16 一歩後退?
今日は朝から快晴である。厩舎の吹き抜けになった中庭にはたっぷりの日射しが下りてきていた。
黒狼のいる奥の馬房にも窓がいくつもあるが、外から見られることを警戒してか、天井近くの窓も全て鎧戸が下りている。そのため馬房の中は一日中、オイルランプが灯されていた。

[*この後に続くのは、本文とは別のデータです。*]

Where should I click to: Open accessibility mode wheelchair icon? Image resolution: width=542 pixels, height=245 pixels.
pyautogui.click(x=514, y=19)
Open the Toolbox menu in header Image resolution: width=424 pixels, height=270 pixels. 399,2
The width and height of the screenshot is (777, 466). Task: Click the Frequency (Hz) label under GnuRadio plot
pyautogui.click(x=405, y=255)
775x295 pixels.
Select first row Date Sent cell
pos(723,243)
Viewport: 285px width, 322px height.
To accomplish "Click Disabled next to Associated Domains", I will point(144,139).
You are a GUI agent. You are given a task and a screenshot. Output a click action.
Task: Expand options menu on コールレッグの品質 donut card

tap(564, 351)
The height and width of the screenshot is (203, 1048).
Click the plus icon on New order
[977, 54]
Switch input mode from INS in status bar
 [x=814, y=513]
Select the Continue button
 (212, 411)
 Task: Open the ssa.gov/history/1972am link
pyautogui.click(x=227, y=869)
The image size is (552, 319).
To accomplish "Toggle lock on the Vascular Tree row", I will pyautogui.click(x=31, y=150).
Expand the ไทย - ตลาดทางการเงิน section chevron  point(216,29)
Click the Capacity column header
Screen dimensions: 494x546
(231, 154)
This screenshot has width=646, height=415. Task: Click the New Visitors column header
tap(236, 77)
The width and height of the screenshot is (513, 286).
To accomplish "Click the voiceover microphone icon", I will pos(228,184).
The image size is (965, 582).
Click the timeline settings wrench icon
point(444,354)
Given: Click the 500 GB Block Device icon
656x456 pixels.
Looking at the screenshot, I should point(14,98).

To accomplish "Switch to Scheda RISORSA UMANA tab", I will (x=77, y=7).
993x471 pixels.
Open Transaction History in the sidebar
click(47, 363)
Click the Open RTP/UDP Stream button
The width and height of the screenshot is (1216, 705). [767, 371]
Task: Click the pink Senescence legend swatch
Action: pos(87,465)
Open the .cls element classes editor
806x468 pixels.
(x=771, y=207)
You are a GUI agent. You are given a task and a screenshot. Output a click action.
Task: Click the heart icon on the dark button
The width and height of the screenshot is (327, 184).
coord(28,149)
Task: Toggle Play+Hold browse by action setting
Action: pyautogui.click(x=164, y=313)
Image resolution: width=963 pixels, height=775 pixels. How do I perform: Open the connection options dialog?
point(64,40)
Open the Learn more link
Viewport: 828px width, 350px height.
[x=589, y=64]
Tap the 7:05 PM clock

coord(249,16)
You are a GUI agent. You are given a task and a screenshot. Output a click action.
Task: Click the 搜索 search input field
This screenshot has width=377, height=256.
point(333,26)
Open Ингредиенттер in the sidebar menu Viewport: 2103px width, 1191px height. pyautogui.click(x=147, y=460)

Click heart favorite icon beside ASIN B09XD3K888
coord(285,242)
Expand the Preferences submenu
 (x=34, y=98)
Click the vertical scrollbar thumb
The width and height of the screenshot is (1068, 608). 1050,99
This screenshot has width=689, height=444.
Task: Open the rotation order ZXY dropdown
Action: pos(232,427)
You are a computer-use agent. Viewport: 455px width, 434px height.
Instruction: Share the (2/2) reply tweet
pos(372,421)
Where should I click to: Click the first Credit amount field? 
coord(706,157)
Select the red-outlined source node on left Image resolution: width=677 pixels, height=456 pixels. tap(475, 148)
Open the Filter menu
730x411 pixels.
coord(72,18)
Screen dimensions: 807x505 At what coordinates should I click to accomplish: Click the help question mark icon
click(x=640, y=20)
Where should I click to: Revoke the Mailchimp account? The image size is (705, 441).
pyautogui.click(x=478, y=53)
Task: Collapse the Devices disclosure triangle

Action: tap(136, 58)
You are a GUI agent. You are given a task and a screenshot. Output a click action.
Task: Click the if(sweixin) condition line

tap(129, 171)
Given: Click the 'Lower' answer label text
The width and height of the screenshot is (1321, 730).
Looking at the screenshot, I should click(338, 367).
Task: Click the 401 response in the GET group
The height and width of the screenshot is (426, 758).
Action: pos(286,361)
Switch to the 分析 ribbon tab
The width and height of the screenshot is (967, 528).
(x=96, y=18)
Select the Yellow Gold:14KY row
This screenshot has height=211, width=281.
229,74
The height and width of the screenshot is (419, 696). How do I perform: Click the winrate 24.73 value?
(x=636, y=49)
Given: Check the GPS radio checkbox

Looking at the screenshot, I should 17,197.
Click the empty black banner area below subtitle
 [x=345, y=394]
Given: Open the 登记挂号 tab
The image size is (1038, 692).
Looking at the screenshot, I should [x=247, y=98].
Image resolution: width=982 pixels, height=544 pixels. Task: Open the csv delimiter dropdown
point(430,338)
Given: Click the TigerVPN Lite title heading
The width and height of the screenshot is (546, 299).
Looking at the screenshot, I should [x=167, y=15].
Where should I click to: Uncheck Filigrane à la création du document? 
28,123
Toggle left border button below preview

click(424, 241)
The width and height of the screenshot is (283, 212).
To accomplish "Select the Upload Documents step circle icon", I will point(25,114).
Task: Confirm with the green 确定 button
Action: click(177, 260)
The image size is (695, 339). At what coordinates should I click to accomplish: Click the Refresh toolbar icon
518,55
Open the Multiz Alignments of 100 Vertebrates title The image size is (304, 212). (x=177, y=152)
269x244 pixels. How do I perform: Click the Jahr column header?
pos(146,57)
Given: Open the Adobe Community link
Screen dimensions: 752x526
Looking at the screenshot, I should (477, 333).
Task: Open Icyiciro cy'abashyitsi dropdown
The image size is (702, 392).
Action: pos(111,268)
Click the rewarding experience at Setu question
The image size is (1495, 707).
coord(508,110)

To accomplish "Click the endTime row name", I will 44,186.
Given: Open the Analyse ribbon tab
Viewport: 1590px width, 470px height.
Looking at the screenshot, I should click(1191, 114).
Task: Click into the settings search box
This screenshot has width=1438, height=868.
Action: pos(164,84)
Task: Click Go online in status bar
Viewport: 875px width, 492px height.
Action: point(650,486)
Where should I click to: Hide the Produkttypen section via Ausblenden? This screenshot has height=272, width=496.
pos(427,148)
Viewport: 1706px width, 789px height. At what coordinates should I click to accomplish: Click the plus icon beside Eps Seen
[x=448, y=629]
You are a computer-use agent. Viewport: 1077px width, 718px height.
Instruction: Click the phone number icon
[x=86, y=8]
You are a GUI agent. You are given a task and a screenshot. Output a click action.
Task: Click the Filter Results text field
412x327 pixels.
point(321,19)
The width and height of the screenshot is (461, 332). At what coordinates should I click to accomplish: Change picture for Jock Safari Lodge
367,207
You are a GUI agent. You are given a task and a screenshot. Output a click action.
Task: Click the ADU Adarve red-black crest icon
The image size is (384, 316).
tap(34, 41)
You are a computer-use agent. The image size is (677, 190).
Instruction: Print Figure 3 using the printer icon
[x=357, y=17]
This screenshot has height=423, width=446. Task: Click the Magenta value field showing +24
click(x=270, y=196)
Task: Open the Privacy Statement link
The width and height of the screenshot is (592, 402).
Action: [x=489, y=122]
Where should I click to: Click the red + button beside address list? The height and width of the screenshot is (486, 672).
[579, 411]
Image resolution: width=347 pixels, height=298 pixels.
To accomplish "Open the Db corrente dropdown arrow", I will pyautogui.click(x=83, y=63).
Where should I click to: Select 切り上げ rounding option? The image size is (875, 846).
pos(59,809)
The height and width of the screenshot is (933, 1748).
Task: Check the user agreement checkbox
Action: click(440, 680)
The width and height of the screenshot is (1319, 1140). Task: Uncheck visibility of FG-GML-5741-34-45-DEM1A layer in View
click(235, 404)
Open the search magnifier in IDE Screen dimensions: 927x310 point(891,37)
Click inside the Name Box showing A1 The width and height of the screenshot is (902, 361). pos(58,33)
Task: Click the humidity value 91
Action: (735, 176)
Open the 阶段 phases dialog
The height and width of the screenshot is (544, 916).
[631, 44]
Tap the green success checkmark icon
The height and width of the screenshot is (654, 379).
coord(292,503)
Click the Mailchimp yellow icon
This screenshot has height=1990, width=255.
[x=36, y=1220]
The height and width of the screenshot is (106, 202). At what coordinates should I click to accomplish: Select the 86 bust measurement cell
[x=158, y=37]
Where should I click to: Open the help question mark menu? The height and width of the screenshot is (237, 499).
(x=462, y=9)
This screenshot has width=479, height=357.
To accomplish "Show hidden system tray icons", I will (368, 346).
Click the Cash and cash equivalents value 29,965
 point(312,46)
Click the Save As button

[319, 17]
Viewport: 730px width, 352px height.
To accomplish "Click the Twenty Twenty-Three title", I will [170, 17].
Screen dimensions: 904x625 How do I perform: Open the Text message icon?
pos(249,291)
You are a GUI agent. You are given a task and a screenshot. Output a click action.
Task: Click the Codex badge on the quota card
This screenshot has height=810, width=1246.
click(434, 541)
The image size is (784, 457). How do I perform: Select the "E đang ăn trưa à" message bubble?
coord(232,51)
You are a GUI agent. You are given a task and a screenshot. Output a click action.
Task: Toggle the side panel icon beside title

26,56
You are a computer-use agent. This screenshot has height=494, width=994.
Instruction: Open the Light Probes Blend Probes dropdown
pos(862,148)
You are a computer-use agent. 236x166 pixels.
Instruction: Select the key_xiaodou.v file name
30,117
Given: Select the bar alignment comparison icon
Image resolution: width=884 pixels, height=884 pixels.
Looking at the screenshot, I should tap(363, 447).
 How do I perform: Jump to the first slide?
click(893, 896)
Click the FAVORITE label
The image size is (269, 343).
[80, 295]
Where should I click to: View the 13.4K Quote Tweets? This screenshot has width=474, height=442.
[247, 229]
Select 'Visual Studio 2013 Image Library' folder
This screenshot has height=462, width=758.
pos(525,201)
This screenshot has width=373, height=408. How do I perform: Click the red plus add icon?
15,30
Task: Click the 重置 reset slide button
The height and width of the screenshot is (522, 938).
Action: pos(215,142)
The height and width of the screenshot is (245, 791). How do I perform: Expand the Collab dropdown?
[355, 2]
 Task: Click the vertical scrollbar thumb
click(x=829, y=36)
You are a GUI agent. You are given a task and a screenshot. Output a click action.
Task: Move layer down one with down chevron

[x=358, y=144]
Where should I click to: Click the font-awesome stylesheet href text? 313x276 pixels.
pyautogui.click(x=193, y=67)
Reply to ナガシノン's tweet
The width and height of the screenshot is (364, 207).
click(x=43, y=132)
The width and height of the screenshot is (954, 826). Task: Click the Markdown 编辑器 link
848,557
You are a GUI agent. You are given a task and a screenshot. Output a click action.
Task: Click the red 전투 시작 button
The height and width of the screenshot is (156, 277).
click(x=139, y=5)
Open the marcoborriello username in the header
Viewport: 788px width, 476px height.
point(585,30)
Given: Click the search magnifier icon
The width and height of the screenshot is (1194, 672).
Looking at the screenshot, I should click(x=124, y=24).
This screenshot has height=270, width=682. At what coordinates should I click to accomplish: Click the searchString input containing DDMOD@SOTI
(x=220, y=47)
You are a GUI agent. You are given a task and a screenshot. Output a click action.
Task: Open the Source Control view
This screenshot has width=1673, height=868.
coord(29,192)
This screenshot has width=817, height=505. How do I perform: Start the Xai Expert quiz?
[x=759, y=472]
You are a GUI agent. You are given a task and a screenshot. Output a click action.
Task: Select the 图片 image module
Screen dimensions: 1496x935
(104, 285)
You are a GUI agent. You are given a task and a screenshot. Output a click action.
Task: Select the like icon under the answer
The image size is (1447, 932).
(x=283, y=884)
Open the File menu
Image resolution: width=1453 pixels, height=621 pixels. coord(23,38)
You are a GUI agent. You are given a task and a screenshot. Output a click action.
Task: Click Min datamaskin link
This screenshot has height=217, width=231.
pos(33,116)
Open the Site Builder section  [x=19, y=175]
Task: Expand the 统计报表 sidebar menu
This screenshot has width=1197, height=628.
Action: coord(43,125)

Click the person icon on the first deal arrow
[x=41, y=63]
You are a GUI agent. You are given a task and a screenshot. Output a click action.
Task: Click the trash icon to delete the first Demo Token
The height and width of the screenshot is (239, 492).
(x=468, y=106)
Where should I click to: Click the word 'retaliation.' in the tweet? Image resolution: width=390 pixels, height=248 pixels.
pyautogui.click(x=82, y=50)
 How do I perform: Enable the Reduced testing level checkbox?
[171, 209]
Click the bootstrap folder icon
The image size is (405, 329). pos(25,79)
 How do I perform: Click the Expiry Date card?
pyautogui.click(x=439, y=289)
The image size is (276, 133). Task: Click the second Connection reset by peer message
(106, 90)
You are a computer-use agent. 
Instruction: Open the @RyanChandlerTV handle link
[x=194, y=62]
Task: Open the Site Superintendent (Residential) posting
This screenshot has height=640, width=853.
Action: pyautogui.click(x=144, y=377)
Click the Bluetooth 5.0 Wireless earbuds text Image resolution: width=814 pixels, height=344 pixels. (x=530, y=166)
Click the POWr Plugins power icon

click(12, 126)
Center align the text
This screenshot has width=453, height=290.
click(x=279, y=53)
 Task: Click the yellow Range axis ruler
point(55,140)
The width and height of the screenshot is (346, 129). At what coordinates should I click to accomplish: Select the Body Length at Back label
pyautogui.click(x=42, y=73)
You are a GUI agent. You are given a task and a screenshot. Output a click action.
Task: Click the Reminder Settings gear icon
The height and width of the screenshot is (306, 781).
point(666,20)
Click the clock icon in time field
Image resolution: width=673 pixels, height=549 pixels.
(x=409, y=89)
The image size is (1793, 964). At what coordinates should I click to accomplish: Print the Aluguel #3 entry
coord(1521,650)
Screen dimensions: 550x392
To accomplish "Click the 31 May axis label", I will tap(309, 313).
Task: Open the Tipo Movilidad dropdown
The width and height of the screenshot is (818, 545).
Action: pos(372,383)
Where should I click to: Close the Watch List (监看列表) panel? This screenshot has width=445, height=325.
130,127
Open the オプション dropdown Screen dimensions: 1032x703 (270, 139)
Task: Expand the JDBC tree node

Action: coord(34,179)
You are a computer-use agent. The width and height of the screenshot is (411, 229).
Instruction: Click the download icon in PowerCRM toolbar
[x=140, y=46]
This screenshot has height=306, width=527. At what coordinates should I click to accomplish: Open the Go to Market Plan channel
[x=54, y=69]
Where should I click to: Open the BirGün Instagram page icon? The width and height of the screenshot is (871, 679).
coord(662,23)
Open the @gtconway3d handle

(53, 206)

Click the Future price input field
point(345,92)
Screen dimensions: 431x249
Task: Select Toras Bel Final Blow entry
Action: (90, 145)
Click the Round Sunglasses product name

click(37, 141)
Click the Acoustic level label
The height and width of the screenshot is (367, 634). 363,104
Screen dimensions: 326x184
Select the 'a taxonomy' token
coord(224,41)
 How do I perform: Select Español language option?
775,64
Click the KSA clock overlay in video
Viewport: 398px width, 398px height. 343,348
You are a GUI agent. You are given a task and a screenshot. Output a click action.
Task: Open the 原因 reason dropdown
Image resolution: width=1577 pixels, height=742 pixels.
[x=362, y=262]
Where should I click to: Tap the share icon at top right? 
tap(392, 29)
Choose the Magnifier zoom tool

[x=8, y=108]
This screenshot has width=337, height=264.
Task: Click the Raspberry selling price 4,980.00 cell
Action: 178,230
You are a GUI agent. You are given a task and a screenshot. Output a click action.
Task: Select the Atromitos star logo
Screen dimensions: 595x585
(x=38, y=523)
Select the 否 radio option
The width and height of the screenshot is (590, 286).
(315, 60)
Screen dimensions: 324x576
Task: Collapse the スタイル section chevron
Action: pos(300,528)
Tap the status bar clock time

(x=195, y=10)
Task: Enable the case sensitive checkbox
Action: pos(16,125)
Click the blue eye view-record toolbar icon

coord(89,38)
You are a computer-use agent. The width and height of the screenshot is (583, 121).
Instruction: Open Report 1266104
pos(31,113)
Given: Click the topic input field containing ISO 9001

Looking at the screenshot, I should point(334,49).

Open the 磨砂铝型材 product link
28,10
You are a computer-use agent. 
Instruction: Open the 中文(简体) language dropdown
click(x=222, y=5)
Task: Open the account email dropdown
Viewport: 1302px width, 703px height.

オレンジ色の温かみのある明かりの下、うずくまる黒狼はただまどろんでいるだけのようにも見える。朝がくれば起きて活動するのだろうと――。
「次はどうすればいい?」
クライドに聞かれてアシュリーは考えた。
「そうですね。好きな食べ物を目の前に置いてみるとか。美味しそうな匂いで目を覚ますかもしれません」
黒狼は食べることも好きだったから。
ハンクが、うーんと唸りながら答える。
「さすがに食べないとやばいんじゃないかと思って、これまでにも何度も餌をやってみたんですよ。高級な鹿肉からそのへんにいたネズミの肉まで。でも目を覚ますどころか反応すらしなかったっすね」
「口を開けさせて小さな肉片を放りこんでみたこともありましたが駄目でした。一口も食べませんでした」
ジャンヌも顔を曇らせて続けた。ハンクが思い出したように明るく笑った。
「捕まえたウサギをやったこともありましたけど駄目でしたね。そういや、あの時のジャンヌの怒りようったらなかったな。なんであんなに怒ったんだよ?」
「あの時のことは一生かかっても絶対に許さないわ。絶対にね!」
「……俺、そこまで怒られることしたか?」
納得できないと眉根を寄せるハンクの前で、アシュリーも何度も頷いた。もちろんジャンヌの言葉に対して、である。その後ろでクライドが笑っている。
アシュリーは気を取り直して言った。
「でも黒狼様が好きなのはお肉ではありません。野菜をあげましょう」
「……狼なのに野菜ですか?」
「肉食獣じゃないんですか」
ジャンヌとハンクが目を見張る。「野菜です」とアシュリーは頷いた。
黒狼は野菜が好きなベジタリアンだった。芽キャベツ、ラディッシュ、アーティチョーク。塩をかけて美味しそうにバリバリかじっていたものだ。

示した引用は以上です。